Можно было бы привести массу аналогичных случаев из жизни других абсолютистических дворов. Немало таких примеров, когда мужья, не желавшие понять своего положения, должны были в самом деле за это расплачиваться. Само собой понятно, что в таких случаях задача освободить княжескому любовнику дорогу к упорно защищаемому брачному ложу падала на какого-нибудь хорошо оплаченного браво (бандита)…
Вторым логическим выводом из мировоззрения абсолютизма было убеждение, что для мужа не составляет бесчестья служить ширмой для придворной наложницы и покрывать своей фирмой поступки своего господина. В этом сходились все абсолютистические дворы мира, как и в том, что эта почтенная обязанность падала не только на низкие креатуры, но и на высших сановников государства, и на представителей древнейшей знати. Так, в Пруссии, чтобы привести только один пример, ширмой для метрессы Фридриха I служил граф Кольбе фон Вартенберг, первый канцлер ордена Черного Орла.
Само собой понятно, что абсолютные князья имели преимущество у дамы даже перед ее мужем, не говоря уже о других ее избранниках.

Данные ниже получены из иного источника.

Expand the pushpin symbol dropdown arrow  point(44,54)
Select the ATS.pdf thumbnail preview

Если высокого владельца секретного ключа охватывало желание побеседовать с дамой и если он находил место уже занятым или мужем или другим любовником, то как тому, так и другому приходилось уступить. Многочисленные исторические примеры, документально обоснованные, доказывают, что мужу красивой или почему-нибудь другому покровительствуемой дамы приходилось часто ночью оставлять ложе супруги, так как его высокому повелителю было угодно нанести ей визит или потому, что ее пригласили в его спальню. Порою получивший отставку не успевал вовремя ретироваться, и тогда ему приходилось прятаться где-нибудь в комнате и быть свидетелем подвигов своего конкурента. Из ряда подобных случаев упомянем только один, касающийся Дианы Пуатье, официальной метрессы Генриха II, и особенно характерный своим цинизмом: «Однажды вечером Генрих постучал в дверь Дианы Пуатье, как раз когда у той находился маршал Бриссак. Последнему не оставалось ничего другого, как поспешно спрятаться под кроватью. Вошел король, делая вид, что ничего не знает о визите Бриссака… Потом он попросил есть, и Диана принесла тарелку конфект. Генрих съел несколько штук и вдруг часть их бросил под кровать, воскликнув: „Ешь, Бриссак! Каждому надо жить“».

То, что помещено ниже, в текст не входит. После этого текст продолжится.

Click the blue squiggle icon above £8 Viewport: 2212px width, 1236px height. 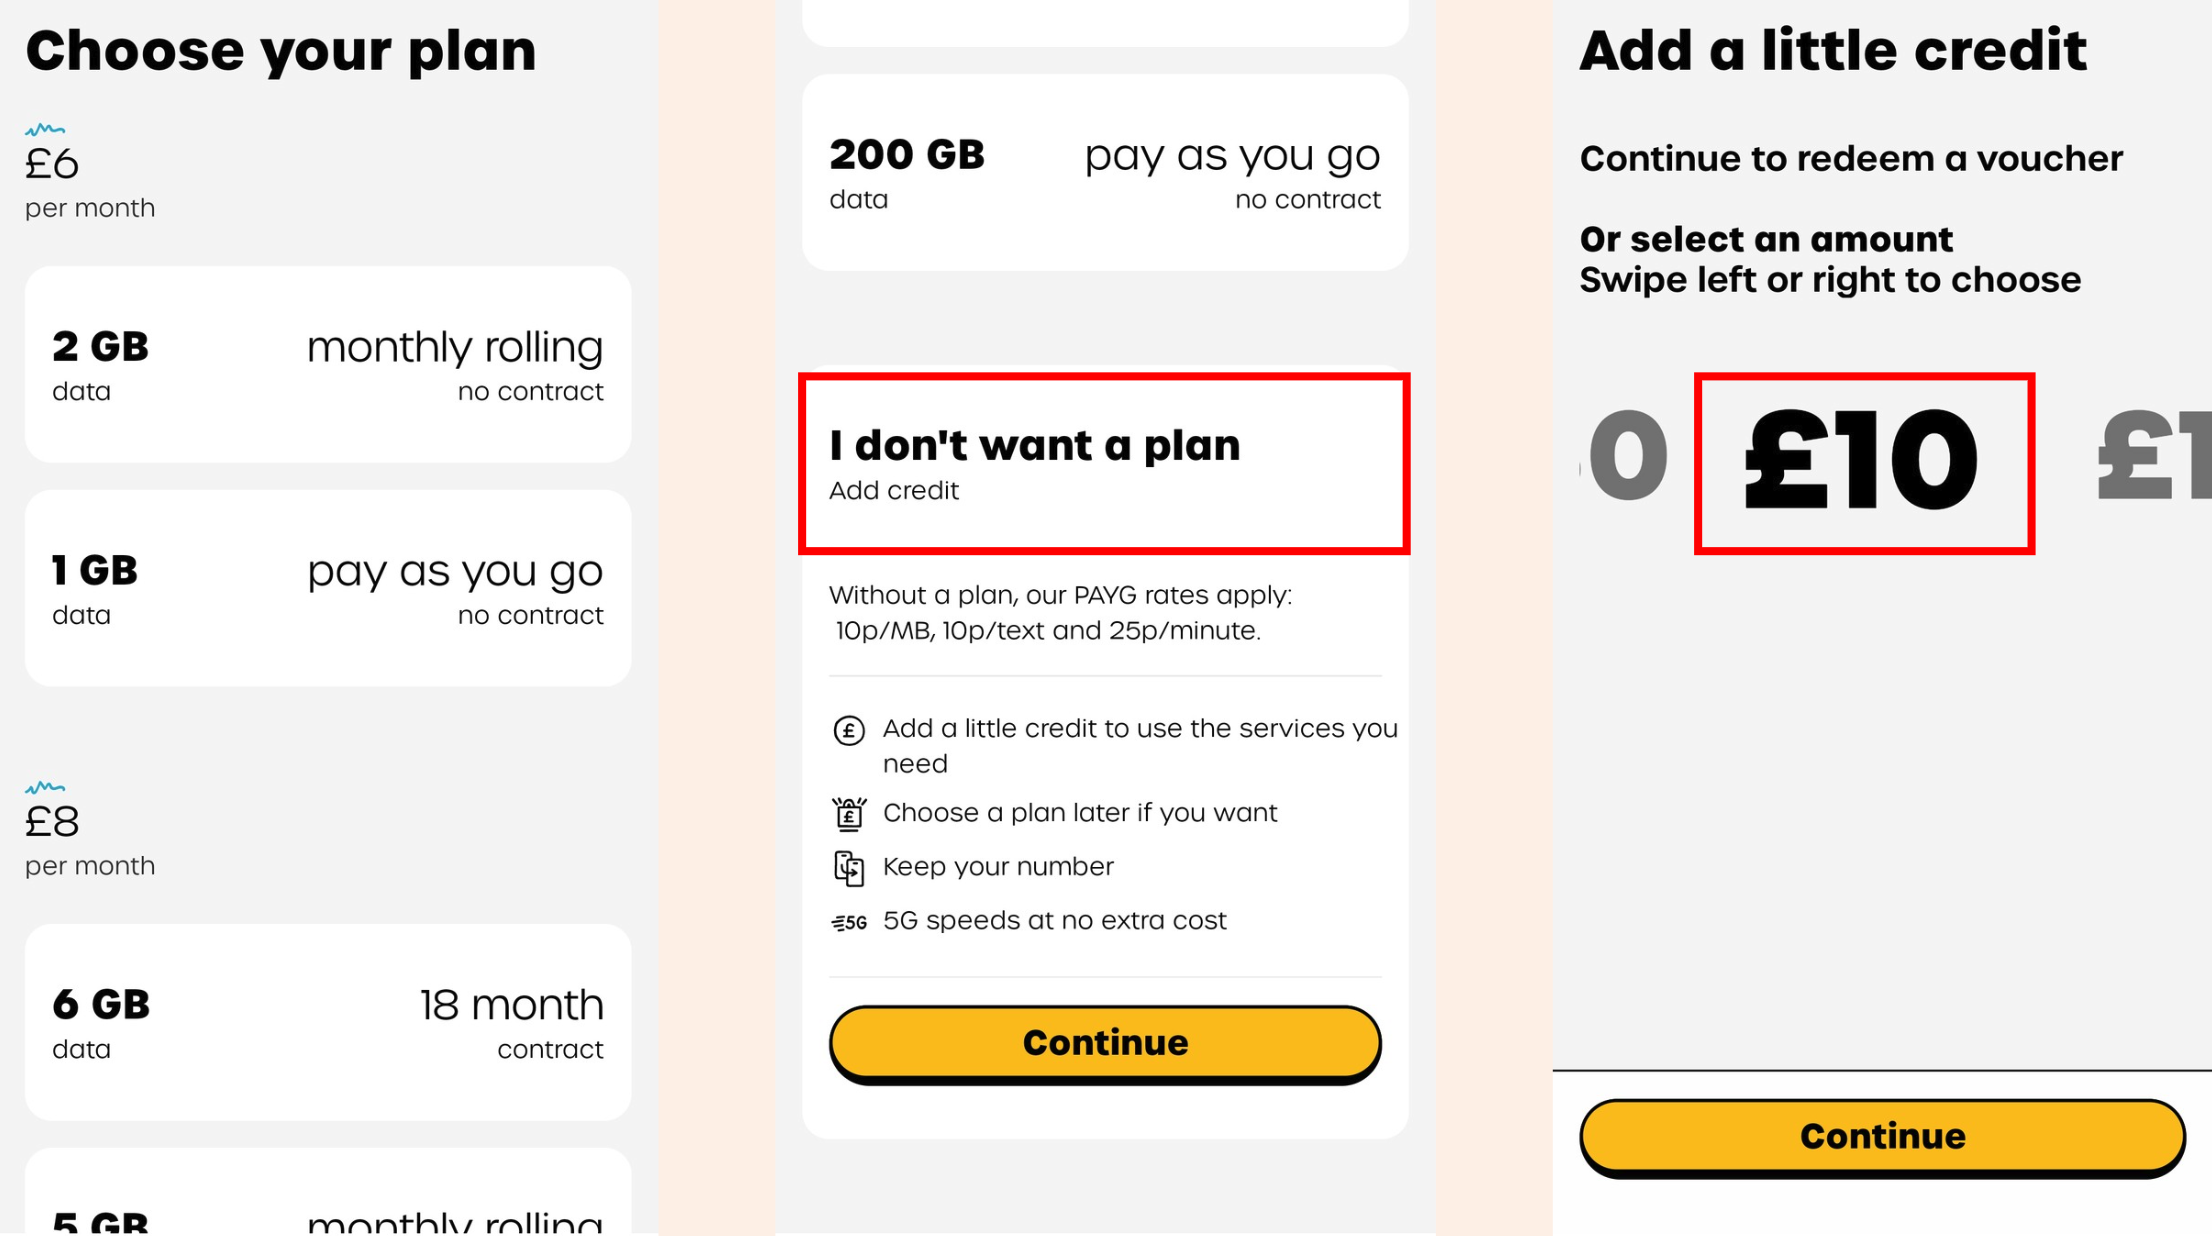click(45, 787)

Подобные неудобства были не единственными, с которыми приходилось безропотно мириться придворным. Они должны были молчать и тогда, когда высокий друг награждал их жен маленькими mal d'amour
[70], которые затем передавались и им. Все эти и подобные неприятности были обычной и неизбежной расплатой за придворную карьеру. О Франциске 1 Соваль сообщает, что он всю жизнь страдал половыми болезнями и что ими поэтому страдали и весь двор, и даже королева, которую король порой все же навещал.Все это, однако, мелочи в сравнении с тем, что совершалось при дворах по мере роста рафинированности. Первым ее проявлением был обычай делать третьего человека свидетелем интимной сцены. Брантом сообщает о таком случае. Как ни чудовищен такой разврат, он был, однако, только началом утонченности в наслаждении. Разврат систематизировался и организовывался шаг за шагом. Индивидуальное наслаждение то и дело расширялось до наслаждения массового, до оргии. Любили не только публично, но прямо в обществе, как в обществе пировали.
Высшей точки этот разврат достиг, однако, не в Мадриде, Париже или Лондоне, а в Риме, при дворе различных пап, Борджиа, Ровере и других. Многие из этих высших церковных сановников, а с ними большая масса их пышной, упоенной светом жизнерадостности свиты кардиналов, архиепископов и епископов превзошли смелостью поведения все светские дворы. В Ватикане, рядом с папой, царила гордая, золотом засыпанная куртизанка, прославившаяся своим искусством любви. Таким папским любовницам, как Ваноцца, Джулия Фарнезе и дюжине других, воздвигались пышные дворцы, посвящались церкви и т. д.
Сообщения хронистов изобилуют чудовищными пороками, бывшими здесь в ходу. При дворе папы Александра VI любовь была превращена в зрелище, в котором участвовали красивые куртизанки и крепкого телосложения лакеи, и такими представлениями любовался весь двор.